What the task requires:
The data is to be retyped in full, exactly.

Exercise inputs:
=== Section Start ===
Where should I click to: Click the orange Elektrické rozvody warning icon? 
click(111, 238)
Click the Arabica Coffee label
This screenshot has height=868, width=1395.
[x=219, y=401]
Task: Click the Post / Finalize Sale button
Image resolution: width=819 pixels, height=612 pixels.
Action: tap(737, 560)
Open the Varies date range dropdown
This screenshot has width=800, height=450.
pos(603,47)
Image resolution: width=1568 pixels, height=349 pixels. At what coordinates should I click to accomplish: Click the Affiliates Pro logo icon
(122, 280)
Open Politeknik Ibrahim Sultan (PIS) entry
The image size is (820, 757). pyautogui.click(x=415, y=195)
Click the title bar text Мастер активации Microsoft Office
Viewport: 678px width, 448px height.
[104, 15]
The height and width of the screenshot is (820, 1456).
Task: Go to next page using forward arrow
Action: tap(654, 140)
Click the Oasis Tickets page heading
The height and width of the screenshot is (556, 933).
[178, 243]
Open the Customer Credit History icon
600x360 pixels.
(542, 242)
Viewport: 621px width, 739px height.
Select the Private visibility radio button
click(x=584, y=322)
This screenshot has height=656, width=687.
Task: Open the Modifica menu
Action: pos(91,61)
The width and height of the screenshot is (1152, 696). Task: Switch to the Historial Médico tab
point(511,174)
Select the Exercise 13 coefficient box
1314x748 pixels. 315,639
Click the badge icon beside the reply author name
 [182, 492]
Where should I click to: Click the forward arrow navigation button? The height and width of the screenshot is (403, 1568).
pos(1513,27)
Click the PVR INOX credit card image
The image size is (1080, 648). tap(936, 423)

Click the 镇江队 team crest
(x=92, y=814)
=== Section End ===
Solution below:
Where should I click to: Click the orange Elektrické rozvody warning icon? 
click(111, 238)
Click the Arabica Coffee label
This screenshot has height=868, width=1395.
[x=219, y=401]
Task: Click the Post / Finalize Sale button
Image resolution: width=819 pixels, height=612 pixels.
Action: tap(737, 560)
Open the Varies date range dropdown
This screenshot has width=800, height=450.
pos(603,47)
Image resolution: width=1568 pixels, height=349 pixels. At what coordinates should I click to accomplish: Click the Affiliates Pro logo icon
(122, 280)
Open Politeknik Ibrahim Sultan (PIS) entry
The image size is (820, 757). pyautogui.click(x=415, y=195)
Click the title bar text Мастер активации Microsoft Office
Viewport: 678px width, 448px height.
[104, 15]
The height and width of the screenshot is (820, 1456).
Task: Go to next page using forward arrow
Action: tap(654, 140)
Click the Oasis Tickets page heading
The height and width of the screenshot is (556, 933).
[178, 243]
Open the Customer Credit History icon
600x360 pixels.
(542, 242)
Viewport: 621px width, 739px height.
Select the Private visibility radio button
click(x=584, y=322)
This screenshot has height=656, width=687.
Task: Open the Modifica menu
Action: pos(91,61)
The width and height of the screenshot is (1152, 696). Task: Switch to the Historial Médico tab
point(511,174)
Select the Exercise 13 coefficient box
1314x748 pixels. 315,639
Click the badge icon beside the reply author name
 [182, 492]
Where should I click to: Click the forward arrow navigation button? The height and width of the screenshot is (403, 1568).
pos(1513,27)
Click the PVR INOX credit card image
The image size is (1080, 648). tap(936, 423)

Click the 镇江队 team crest
(x=92, y=814)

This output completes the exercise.